* [Exercise instructions]
Using the records provided below, locate and copy each line that contains the word "label".

* [Data section]
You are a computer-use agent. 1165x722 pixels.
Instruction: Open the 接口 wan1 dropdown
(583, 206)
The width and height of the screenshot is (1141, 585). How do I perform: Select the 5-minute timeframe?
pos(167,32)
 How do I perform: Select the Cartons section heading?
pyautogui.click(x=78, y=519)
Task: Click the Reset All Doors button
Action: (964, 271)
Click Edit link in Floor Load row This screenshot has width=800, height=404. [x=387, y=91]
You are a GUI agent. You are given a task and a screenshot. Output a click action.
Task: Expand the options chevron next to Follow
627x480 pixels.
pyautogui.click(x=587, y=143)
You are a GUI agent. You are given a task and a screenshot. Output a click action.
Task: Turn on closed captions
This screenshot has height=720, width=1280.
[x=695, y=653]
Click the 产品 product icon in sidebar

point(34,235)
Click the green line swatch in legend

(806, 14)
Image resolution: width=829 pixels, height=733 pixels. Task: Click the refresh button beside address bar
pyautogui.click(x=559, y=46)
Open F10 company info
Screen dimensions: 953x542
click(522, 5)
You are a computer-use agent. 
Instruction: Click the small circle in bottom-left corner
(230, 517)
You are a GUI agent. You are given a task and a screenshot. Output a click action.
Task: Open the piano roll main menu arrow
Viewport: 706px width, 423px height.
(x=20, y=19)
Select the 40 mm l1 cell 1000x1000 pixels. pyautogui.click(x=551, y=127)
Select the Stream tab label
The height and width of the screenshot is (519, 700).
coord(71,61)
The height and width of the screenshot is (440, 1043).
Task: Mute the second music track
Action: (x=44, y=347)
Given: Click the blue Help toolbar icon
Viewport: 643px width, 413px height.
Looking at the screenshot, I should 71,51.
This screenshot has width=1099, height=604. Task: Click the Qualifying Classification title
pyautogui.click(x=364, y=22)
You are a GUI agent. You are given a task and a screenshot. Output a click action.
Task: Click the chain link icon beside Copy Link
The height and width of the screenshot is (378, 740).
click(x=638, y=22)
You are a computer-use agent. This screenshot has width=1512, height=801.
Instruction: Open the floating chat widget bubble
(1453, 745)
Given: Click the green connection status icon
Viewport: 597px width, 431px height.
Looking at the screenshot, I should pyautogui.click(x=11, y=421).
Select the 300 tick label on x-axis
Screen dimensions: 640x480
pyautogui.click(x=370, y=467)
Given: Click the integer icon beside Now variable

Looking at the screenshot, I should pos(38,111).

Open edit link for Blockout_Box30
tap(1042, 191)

* [Reply to the exercise]
Select the Stream tab label
Select the 300 tick label on x-axis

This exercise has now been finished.